Question

In precipitation titrations of halides by the ion pair$\mathbf{AgX}\left(\mathrm{aq}\right)\left(\mathrm{CI},\mathrm{Br},I\right)$is in equilibrium with the precipitate. Use Appendix J to find the concentrations of $\mathbf{AgCI}\left(\mathrm{aq}\right)\mathbf{,}\mathbf{AgBr}\left(\mathrm{aq}\right)$and $\mathbf{Agl}\mathbf{\left(}\mathbf{aq}\mathbf{\right)}$during the precipitations.

Short answer

The formation constant for

$$\begin{gathered} c\mathrm{AgCl}\left(\mathrm{aq}\right)=4.9.{10}^{-10}\mathrm{mol}/\mathrm{L} \\ c(AgBr\mathit{,}aq)=2.5.{10}^{-5}\mathrm{mol}/\mathrm{L} \\ c\mathit{(}Agl\mathit{,}aq\mathit{)}\mathit{=}\mathit{2}\mathit{.}{\mathit{5}}^{\mathit{-}\mathit{7}}\mathrm{mol}/\mathrm{L} \end{gathered}$$

Step-by-step solution

Define titration in halides.

Precipitation titration is a type of titration that involves precipitation at the end of the process. The precipitation method is used to titrate the majority of metallic halides. The argentometric titration method is also known as argentometric titration. In precipitation titration, there are three ways for determining the end point.

Calculate the temperature needed to achieve the fusion.

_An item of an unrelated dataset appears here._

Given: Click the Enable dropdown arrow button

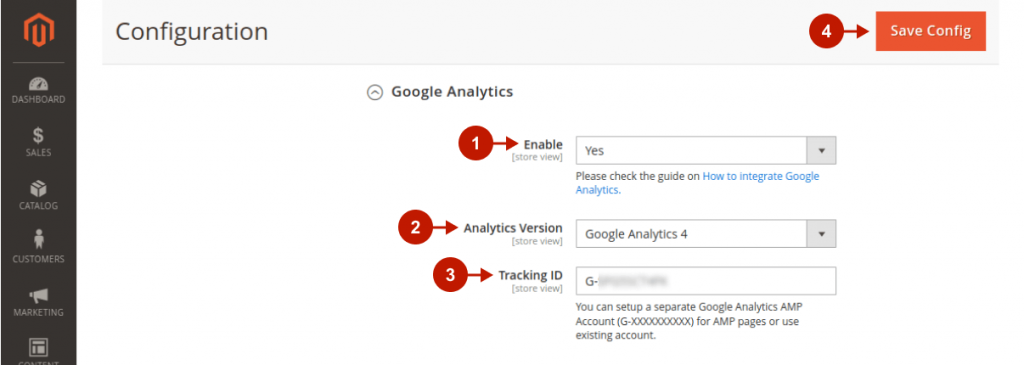Looking at the screenshot, I should (x=822, y=150).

Find the logarithm of the formation.

$$\begin{gathered} M\mathit{\left(}\mathrm{aq}\right)+L\mathit{\left(}aq\right)\leftrightarrow ML\mathit{\left(}aq\mathit{\right)} \\ A{g}^{\mathit{+}}\left(aq\right)\mathit{+}C{l}^{\mathit{-}}\mathit{\to }AgCl\mathit{\left(}aq\mathit{\right)}\mathit{;}\log \mathit{\left(}{K}_{\mathit{F}}\mathit{\right)}\mathit{=}3.31 \\ {\mathrm{Ag}}^{\mathit{+}}\mathit{\left(}\mathit{a}\mathit{q}\mathit{\right)}\mathit{+}B{r}^{\mathit{-}}\mathit{\to }\mathrm{AgBr}\mathit{\left(}\mathrm{aq}\mathit{\right)}\mathit{;}\log \mathit{\left(}{\mathrm{K}}_{\mathrm{F}}\mathit{\right)}\mathit{=}\mathit{4}\mathit{.}\mathit{46} \\ A{g}^{\mathit{+}}\mathit{\left(}\mathit{a}\mathit{q}\mathit{\right)}\mathit{+}{l}^{\mathit{-}}\mathit{\to }Agl\mathit{\left(}aq\mathit{\right)}\mathit{;}log\mathit{\left(}{K}_{\mathit{F}}\mathit{\right)}\mathit{=}\mathit{6}\mathit{.}\mathit{6} \\ \mathrm{Now}\mathrm{formation}\mathrm{constant}\mathrm{is}\mathrm{given}\mathrm{as}{K}_{\mathit{F}}\mathit{=}\frac{\left[ML\right]}{\left[M\right]\left[L\right]} \\ \mathit{log}\mathit{\left(}{k}_{\mathit{F}}\mathit{\right)}\mathit{=}\mathit{log}\left[ML\right]\mathit{-}\mathit{log}\left(\left[M\right]\right)\mathit{-}\mathit{log}\left(\left[L\right]\right) \end{gathered}$$

Calculate the formation constant.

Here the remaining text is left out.